*Document passage*.
== == ==

Title: Big Trouble in Little China
Uh, Doesn't the New X-Men Movie Come Out This Week? If you're volunteering to watch my kids every time there's a scheduling conflict during a screening, send me your phone number. Otherwise, put a sock in it.
Rating Using Random Objects Relevant to the Film: Five dark and stormy nights out of five.
Brief Plot Synopsis: American trucker attempts to prove his mettle against ancient Chinese sorcery, with mixed results.
Tagline: "Adventure doesn't come any bigger!"
Better Tagline: "Yes sir, the check is in the mail."
Not So Brief Plot Synopsis: During a brief stopover in San Francisco's Chinatown, truck driver Jack Burton (Kurt Russell) becomes embroiled in: a) the kidnapping of his friend Wang Chi's (Dennis Dun) betrothed, b) a Chinese gang war, and c) the "darkest magic" of nigh-immortal sorcerer Lo Pan (James Hong). His predicament is complicated by both the presence of buttinsky lawyer Gracie Law (Kim Cattrall) and Burton's own inflated opinion of his abilities.

== == ==

*Given information*.
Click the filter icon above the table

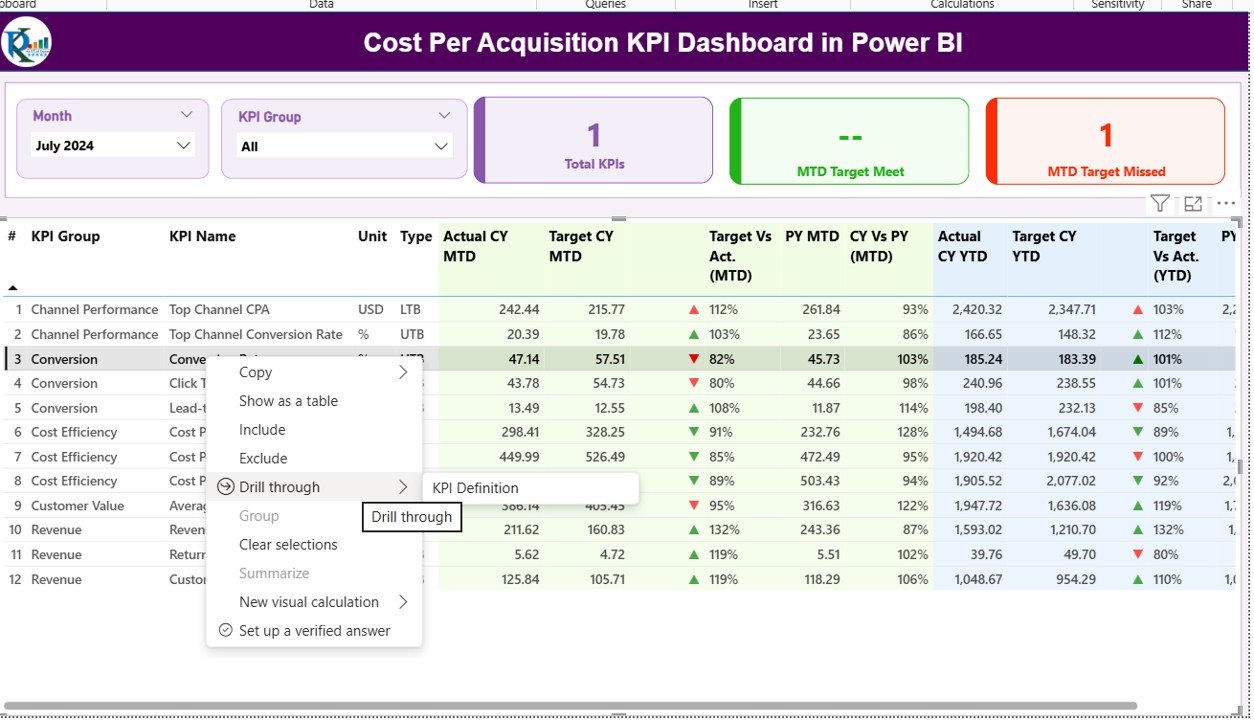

== == ==

*Written request*.
Continue the Big Trouble in Little China review from where it stops.

*Result below*.
"Critical" Analysis: Big Trouble in Little China opened 28 years ago to almost no fanfare, grossed an anemic $11 million (its budget was almost twice that) and marked the beginning of the end of director John Carpenter's career as a marquee filmmaker. In the years since, Carpenter has directed nine films, a few of which (Prince of Darkness, They Live, In the Mouth of Madness) have achieved cult status in spite of terrible critical reaction. Mostly he's been content to pick up a paycheck as others have remade his older classics.
Given that evidence, Big Trouble in Little China must be a colossal turd, right?
This is actually the furthest thing from the truth. But while yours truly considers BTiLC to be one of the finest movies of the 20th century, it was something of a strange fish, even in a year that saw the release of Howard the Duck, Vamp and that Star Trek movie with whales in it. Russell, still widely known as "the guy from all those '70s Disney movies," plays a blowhard-ier John Wayne in a (relatively) big-budget version of a Chinese martial arts movie, shot through with Howard Hawks-style screwball comedy dialogue. In retrospect, it's astounding 20th Century Fox released it in the first place.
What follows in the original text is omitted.